Begin

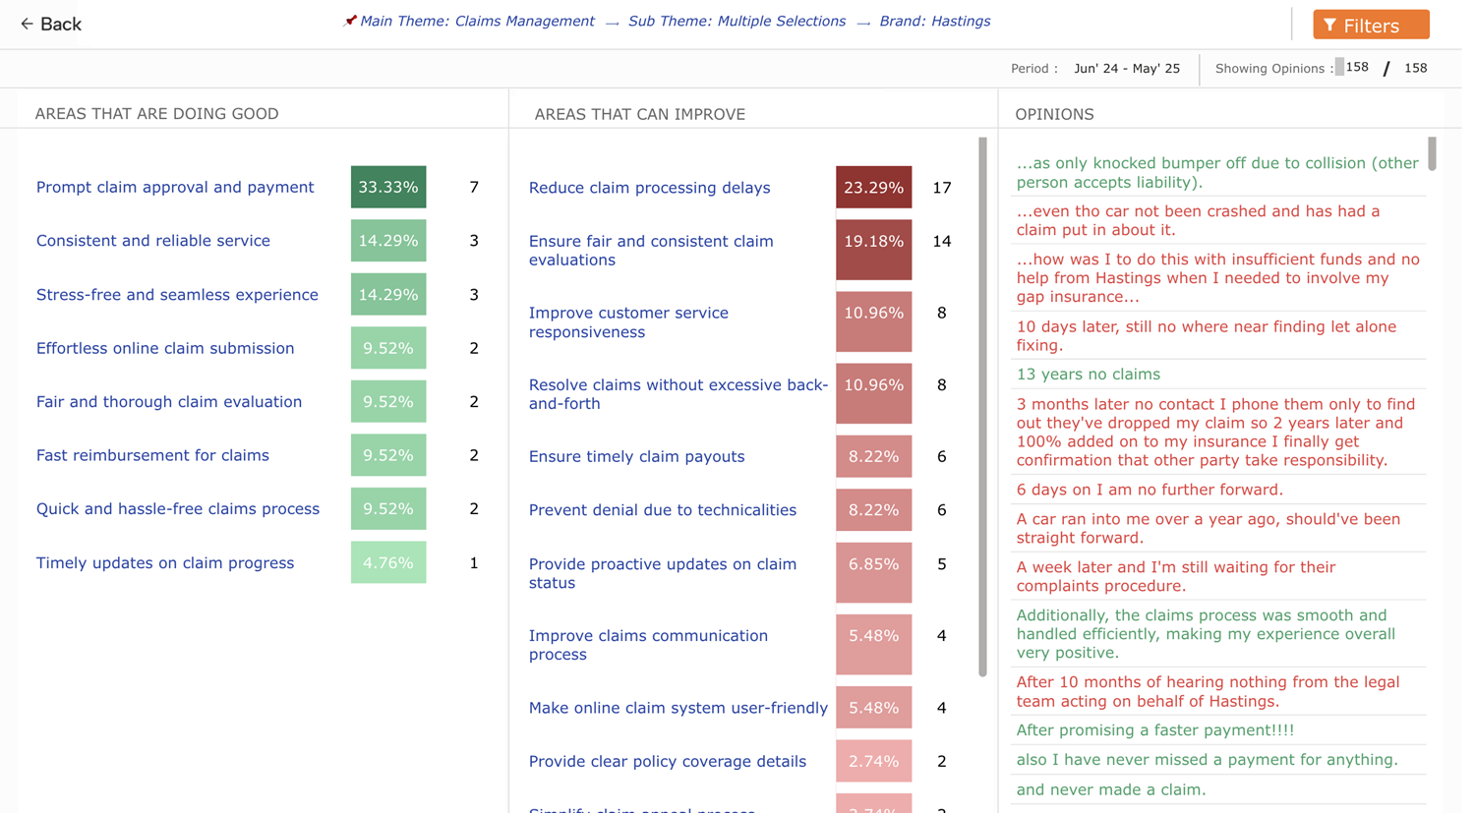Open the Brand: Hastings breadcrumb
The width and height of the screenshot is (1475, 813).
coord(934,22)
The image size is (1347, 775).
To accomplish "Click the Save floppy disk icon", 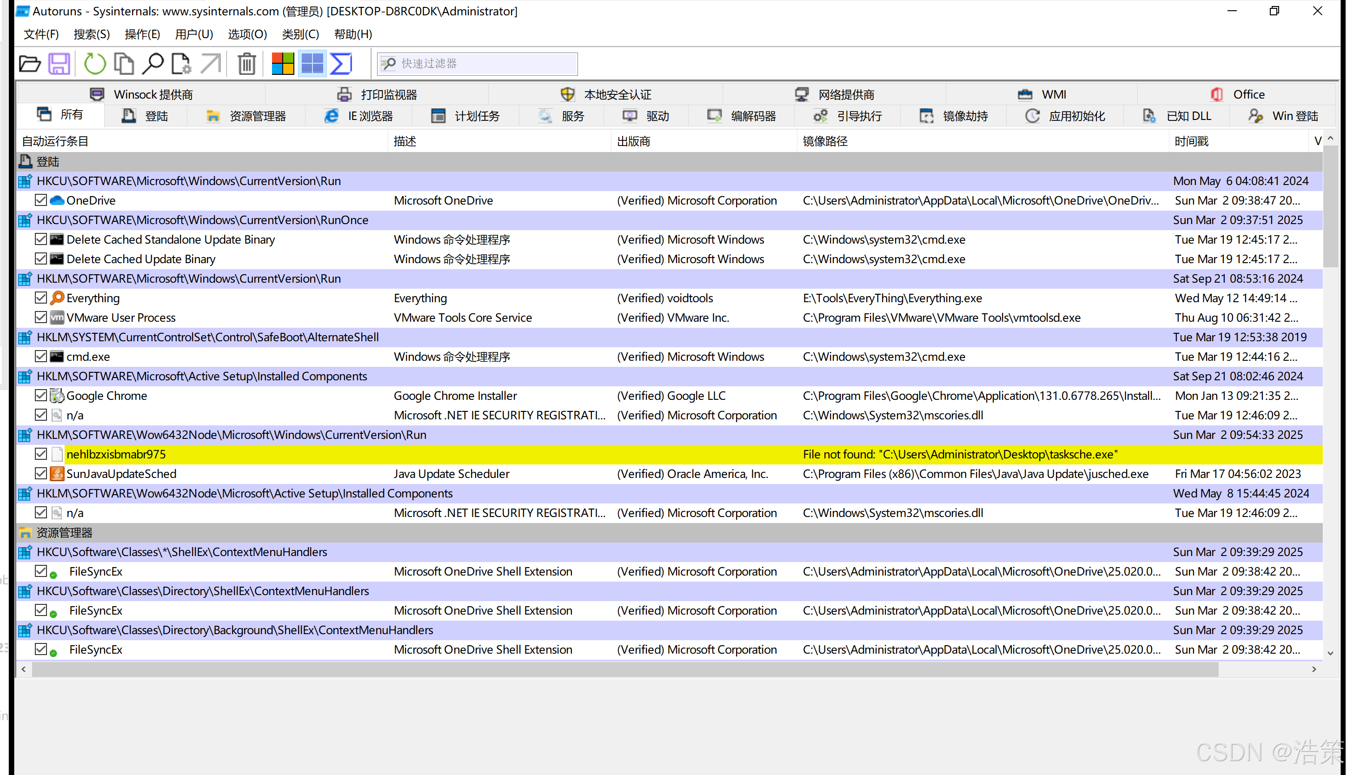I will pos(59,64).
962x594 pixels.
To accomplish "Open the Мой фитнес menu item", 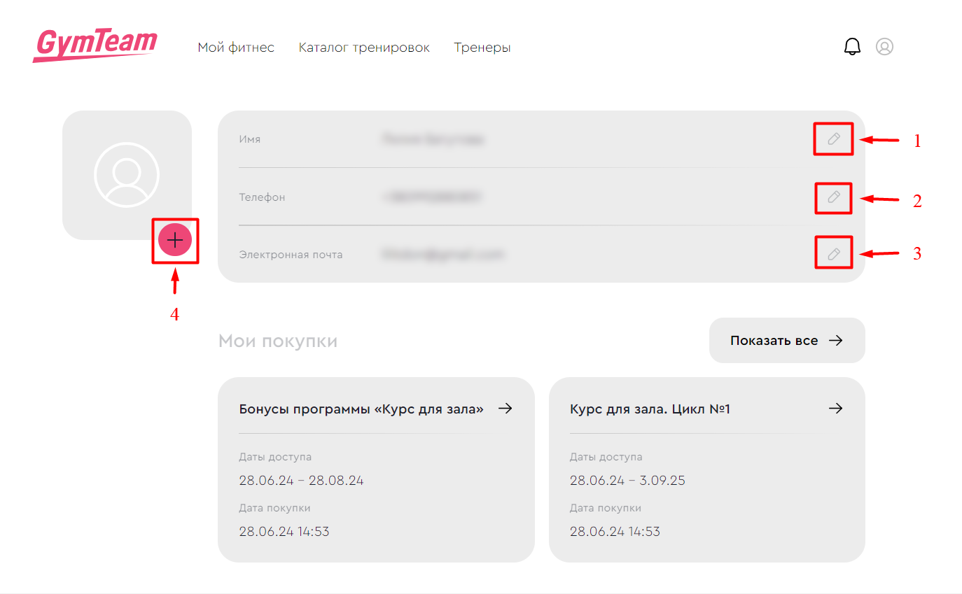I will [236, 48].
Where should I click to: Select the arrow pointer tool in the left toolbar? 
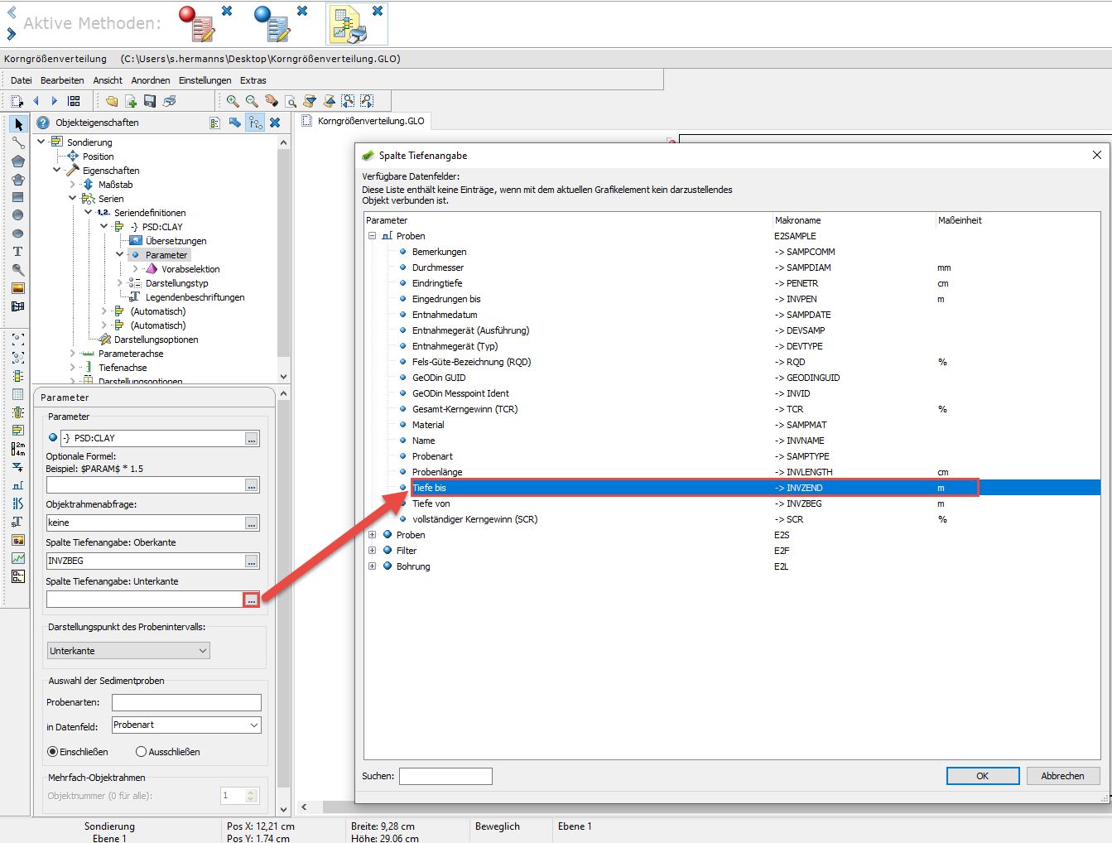point(18,124)
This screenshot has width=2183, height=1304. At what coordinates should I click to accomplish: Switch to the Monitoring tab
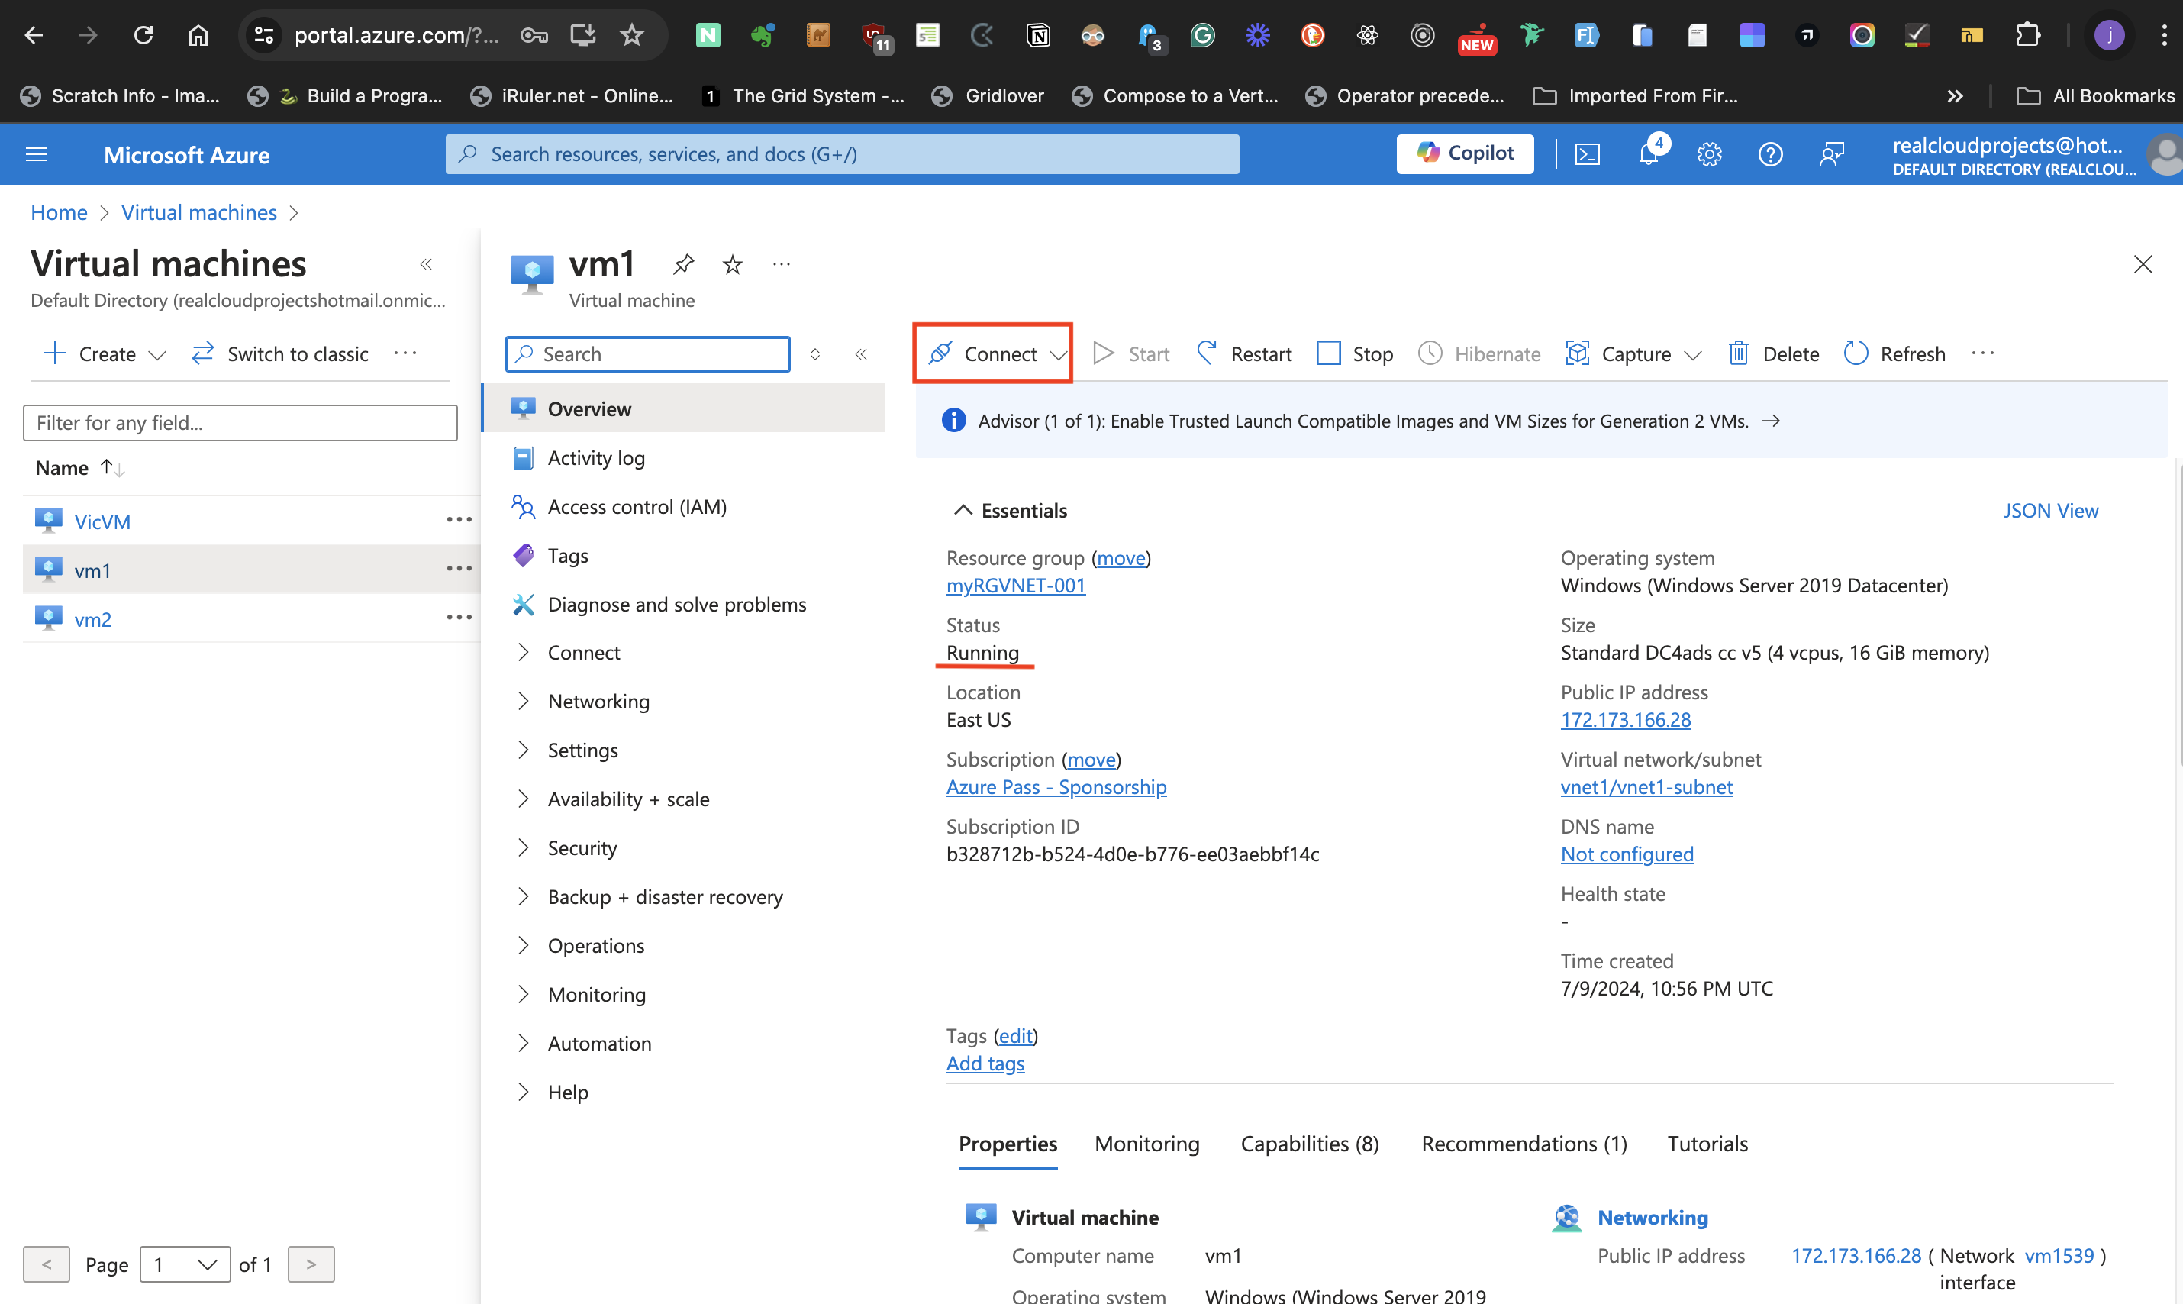[x=1146, y=1144]
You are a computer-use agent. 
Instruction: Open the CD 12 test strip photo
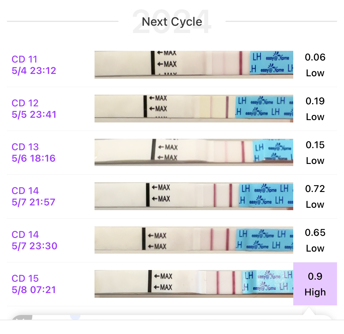click(194, 108)
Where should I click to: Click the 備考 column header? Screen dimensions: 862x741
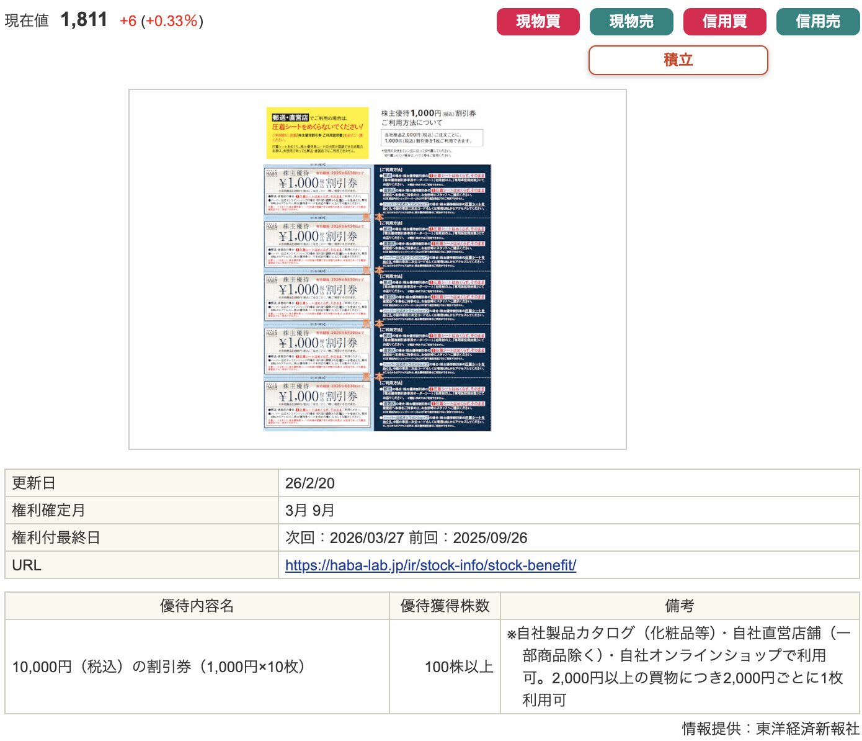click(x=679, y=606)
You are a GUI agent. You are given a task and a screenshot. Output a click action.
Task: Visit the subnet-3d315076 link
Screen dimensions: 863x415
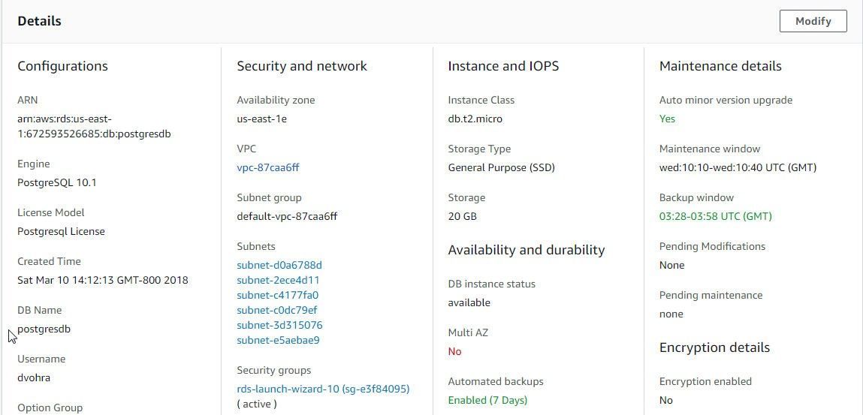coord(279,325)
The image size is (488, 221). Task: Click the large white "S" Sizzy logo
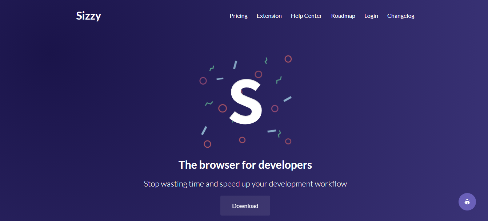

End

Goal -
Add 11 to every number in the click coordinates, and give again all lines from the one containing "Where should I click to: Select" through the end of the entries, with their requests. Leave the pictures out.

Solution to this exercise -
Where should I click to: Select the arrow pointer tool in the left toolbar? 
point(29,135)
This screenshot has width=2183, height=1304. At what coordinates should I click to accomplish: Switch to the Monitoring tab
[x=1157, y=1155]
You are a computer-use agent. 
Instruction: Open the CD 12 test strip photo
click(205, 119)
Where should I click to: Click the 備考 column header? Screen dimensions: 862x741
click(x=690, y=617)
You are a GUI agent. You are given a task and a screenshot. Output a click action.
Task: Visit the subnet-3d315076 link
Screen dimensions: 863x415
coord(290,336)
The image size is (488, 221). Task: Click the large white "S" Sizzy logo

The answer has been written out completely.